Prompt: Produce exactly the lines from the one holding "Click the resize grip of the ranges textarea" through the last line of the data below, with every picture left out.

Given data:

###

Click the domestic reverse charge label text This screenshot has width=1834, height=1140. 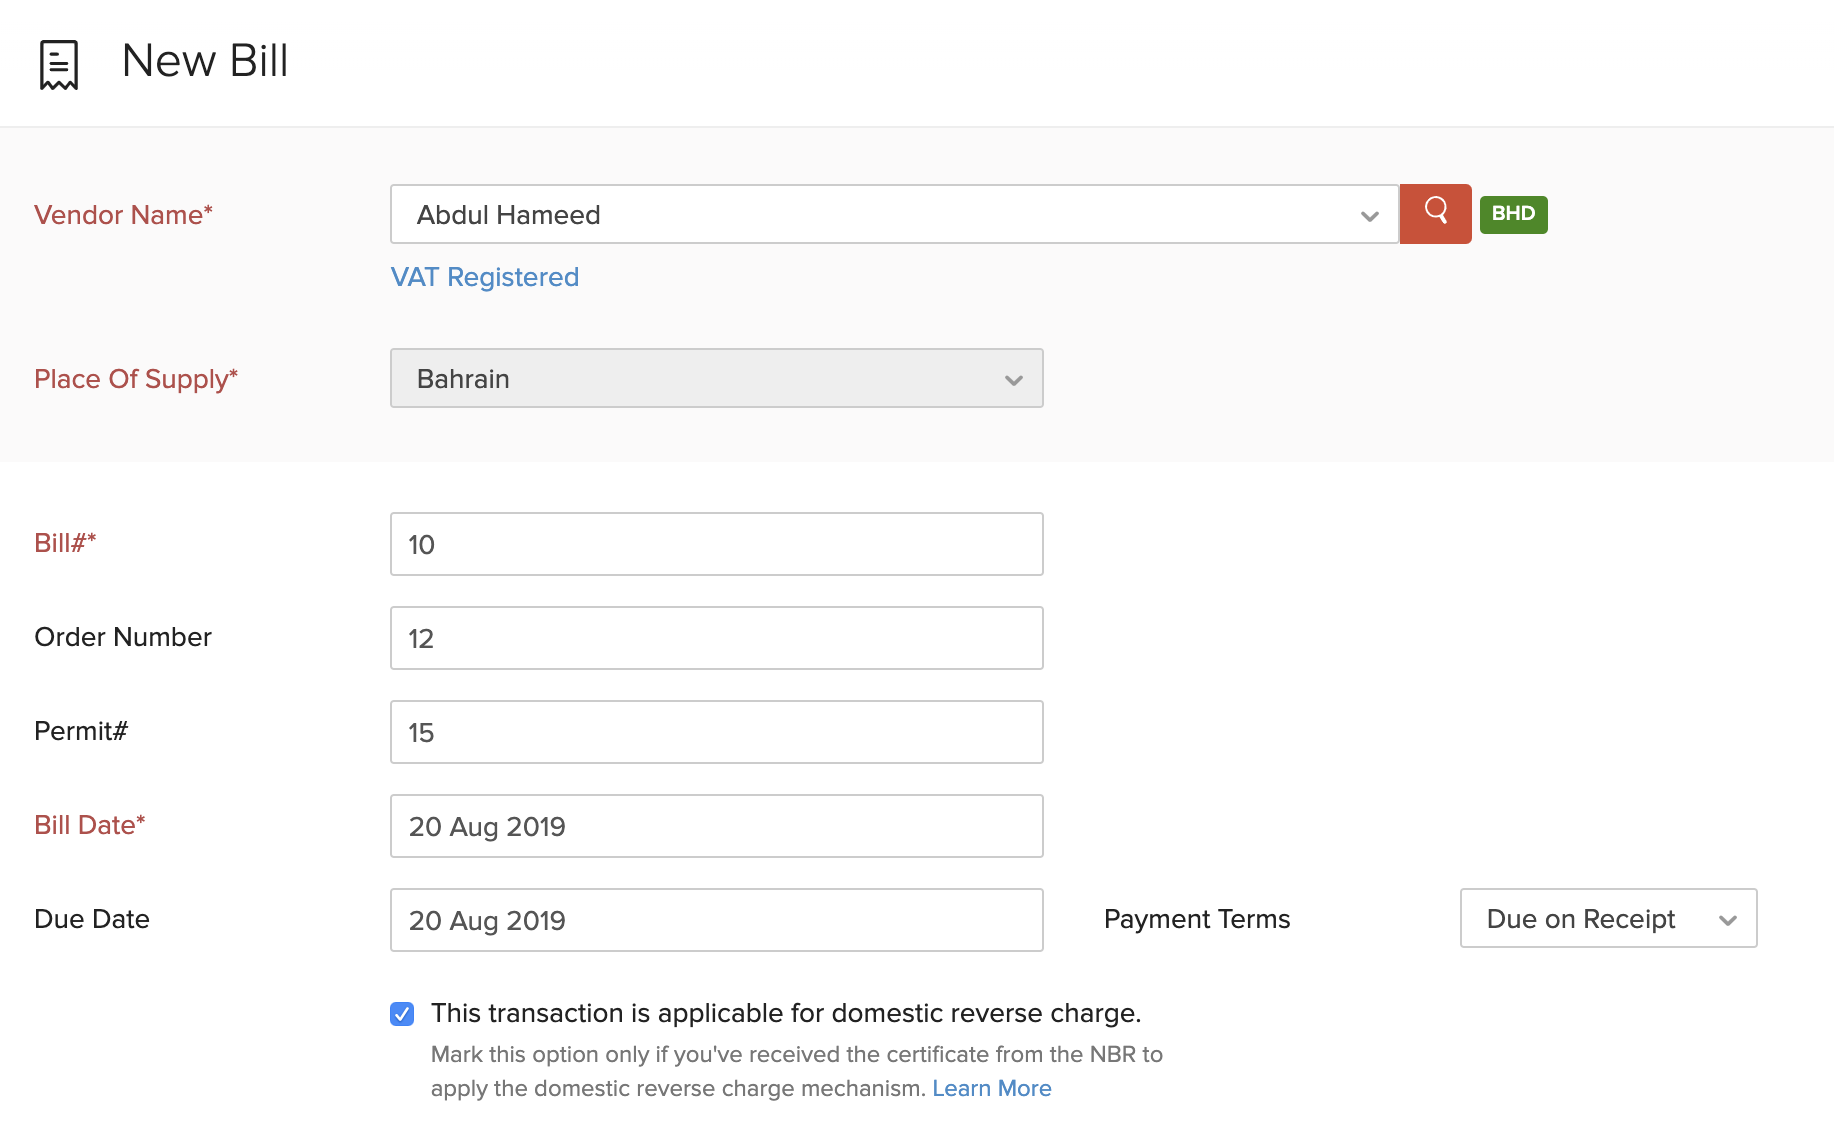[x=785, y=1013]
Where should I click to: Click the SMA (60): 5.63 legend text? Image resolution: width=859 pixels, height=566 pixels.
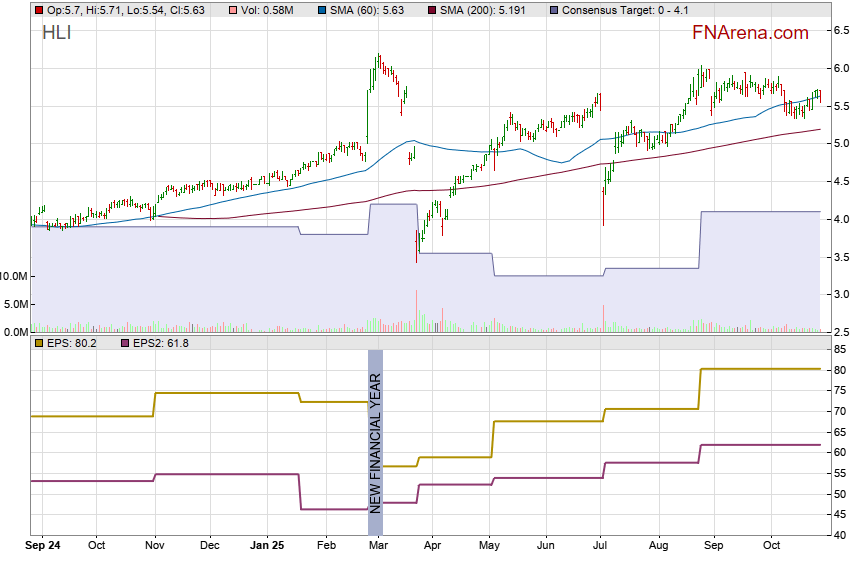click(369, 10)
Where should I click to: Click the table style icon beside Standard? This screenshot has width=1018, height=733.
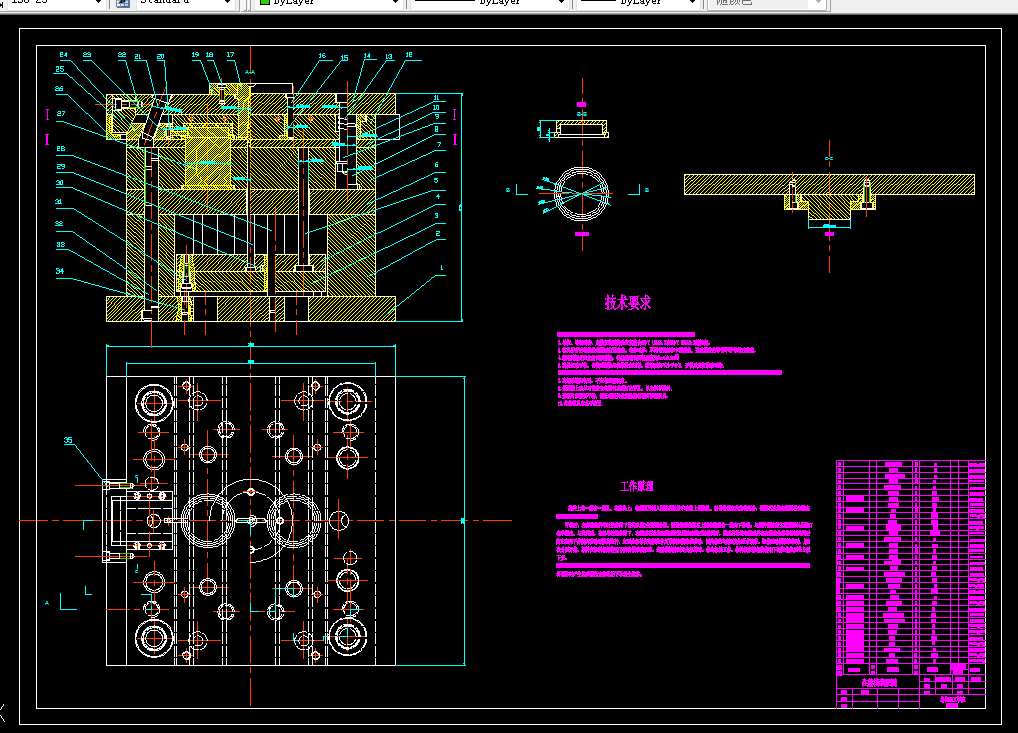click(122, 3)
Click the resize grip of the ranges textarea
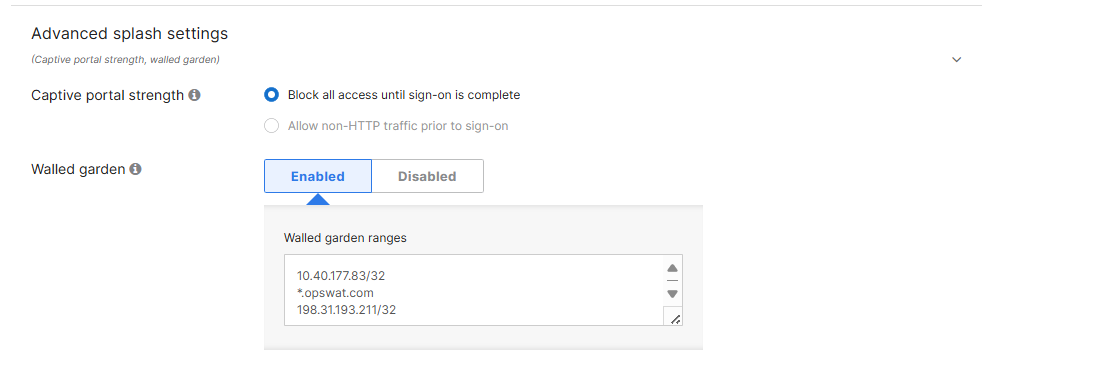Viewport: 1111px width, 385px height. (x=675, y=319)
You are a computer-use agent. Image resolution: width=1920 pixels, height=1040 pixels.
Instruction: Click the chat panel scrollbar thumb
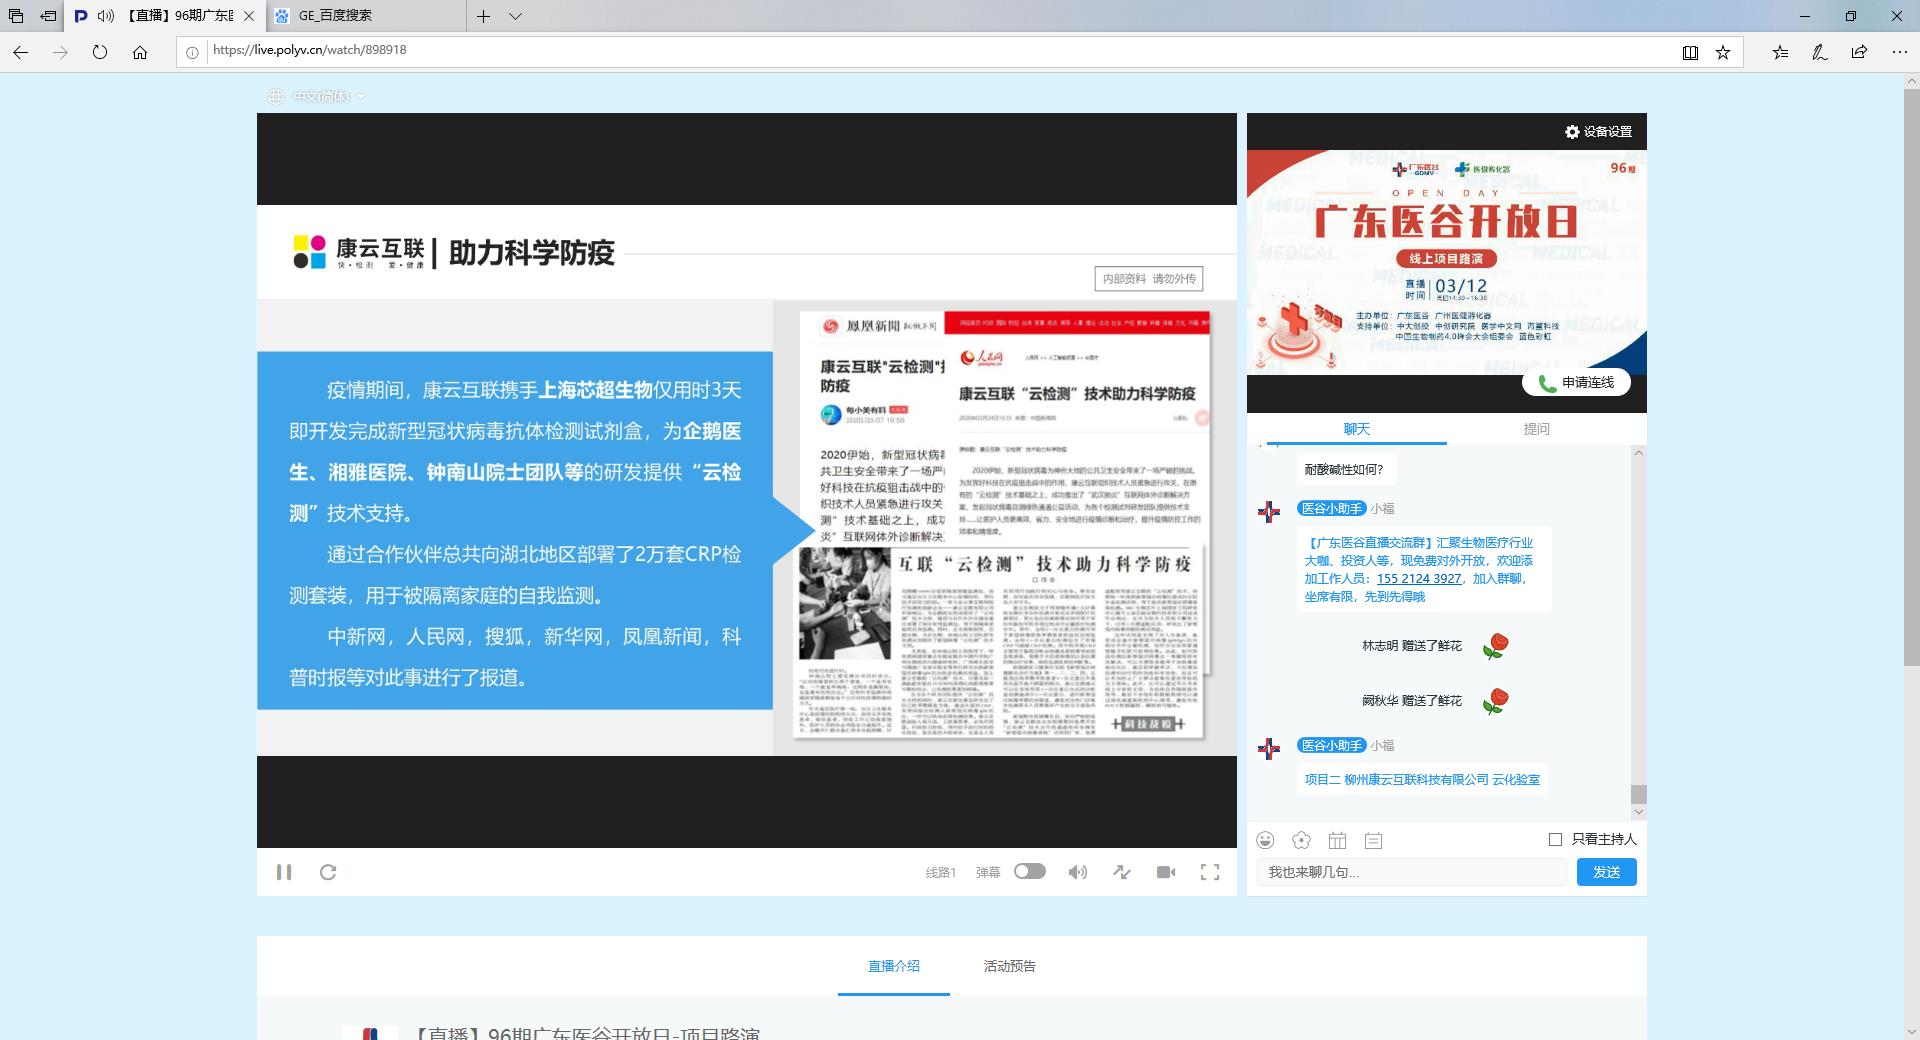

###

Answer section:
Click the resize grip of the ranges textarea
Viewport: 1111px width, 385px height. (x=675, y=319)
You are a computer-use agent. Image resolution: width=1920 pixels, height=1040 pixels.
Instruction: Click the chat panel scrollbar thumb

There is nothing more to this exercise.